*** Block opens ***
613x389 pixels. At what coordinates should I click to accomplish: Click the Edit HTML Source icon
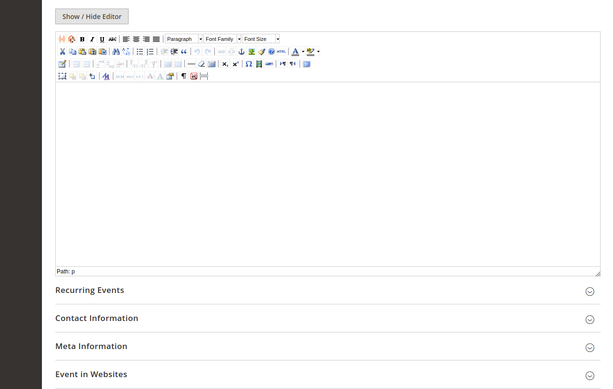[x=281, y=51]
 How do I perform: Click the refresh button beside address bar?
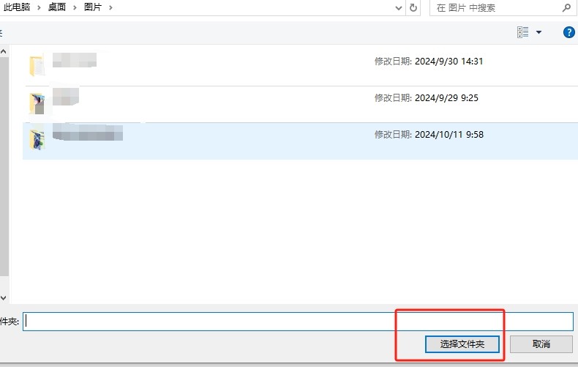(x=414, y=8)
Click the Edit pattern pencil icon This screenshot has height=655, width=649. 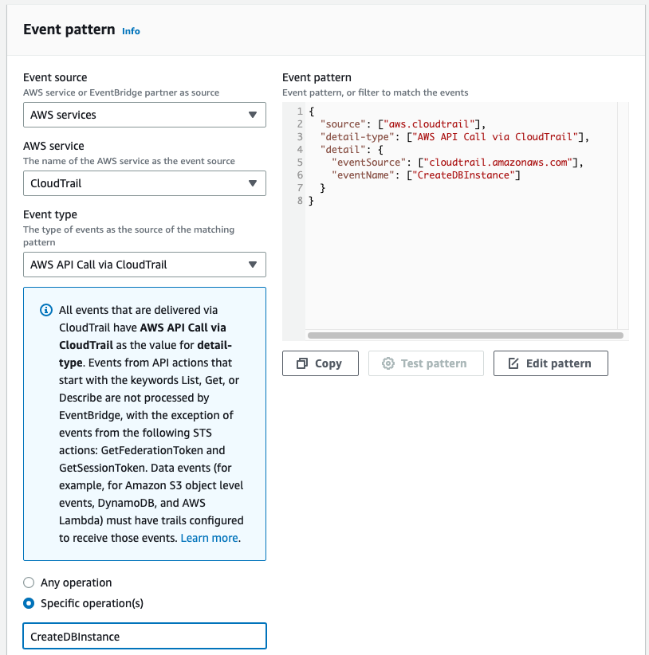click(513, 363)
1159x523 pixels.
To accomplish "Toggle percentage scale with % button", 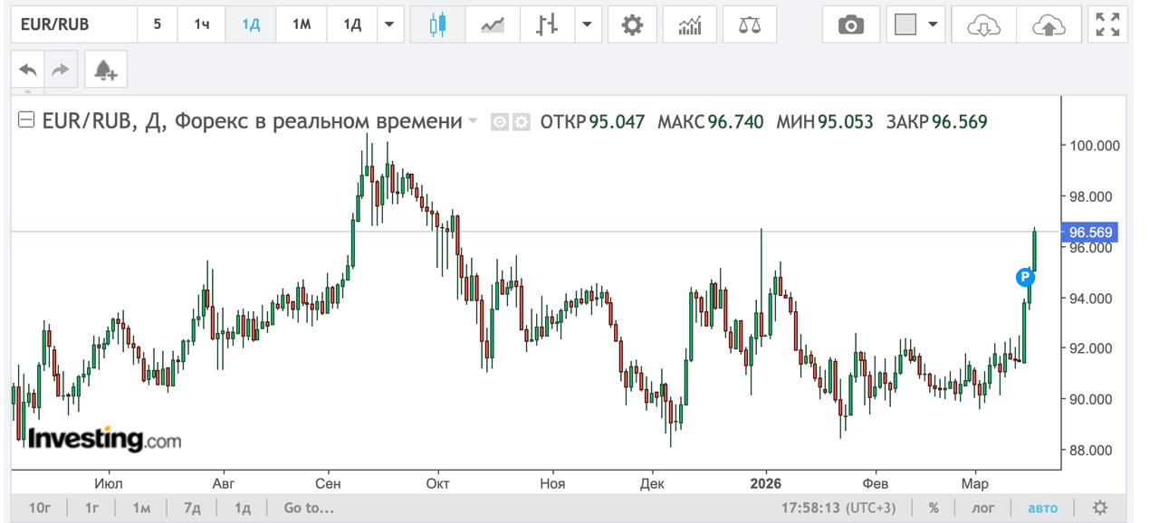I will [934, 509].
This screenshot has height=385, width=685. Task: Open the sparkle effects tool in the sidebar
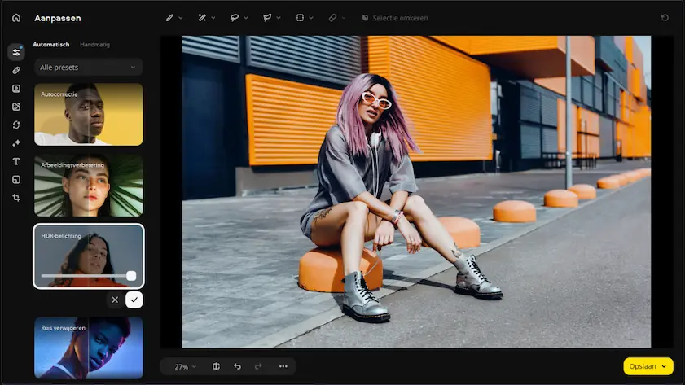pyautogui.click(x=16, y=143)
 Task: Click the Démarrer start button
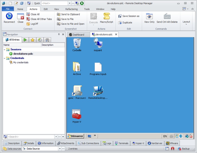point(75,136)
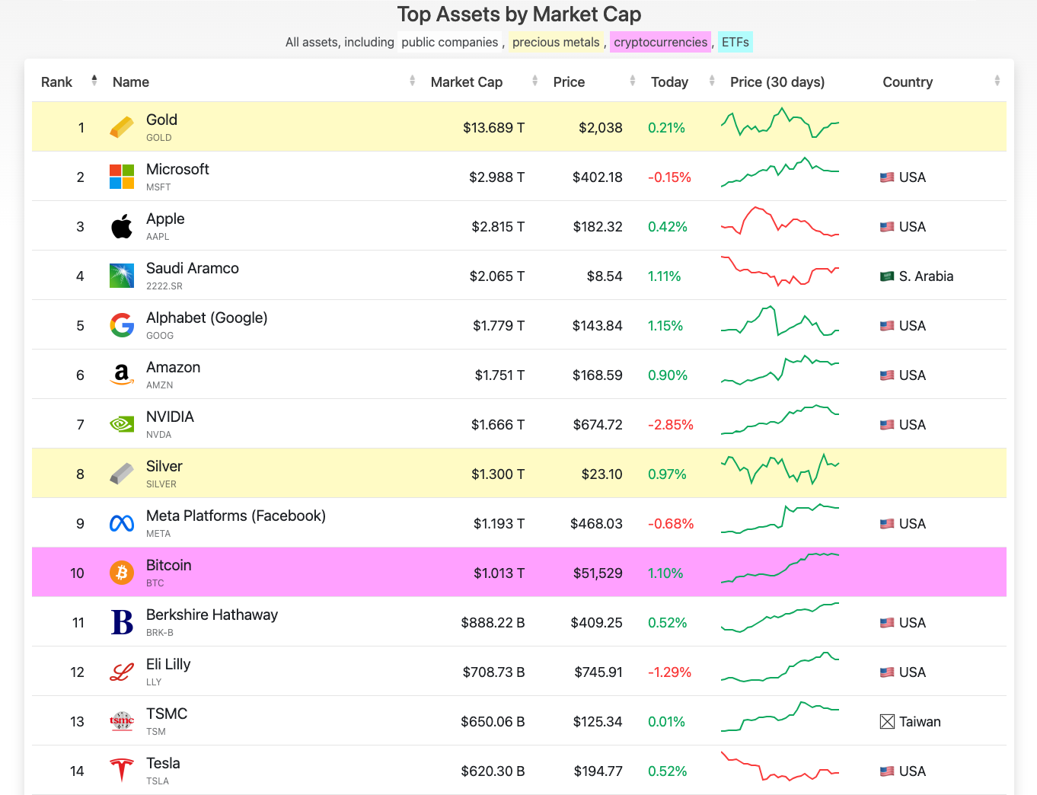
*** Block closes ***
**What this task involves**
Return verbatim every line from the line containing "This screenshot has height=385, width=685." to the last line of the entries above, inclusive, and leave out the pictures.

**Exercise output**
This screenshot has height=385, width=685. Task: Open the sparkle effects tool in the sidebar
pyautogui.click(x=16, y=143)
 Task: Click the Démarrer start button
point(75,136)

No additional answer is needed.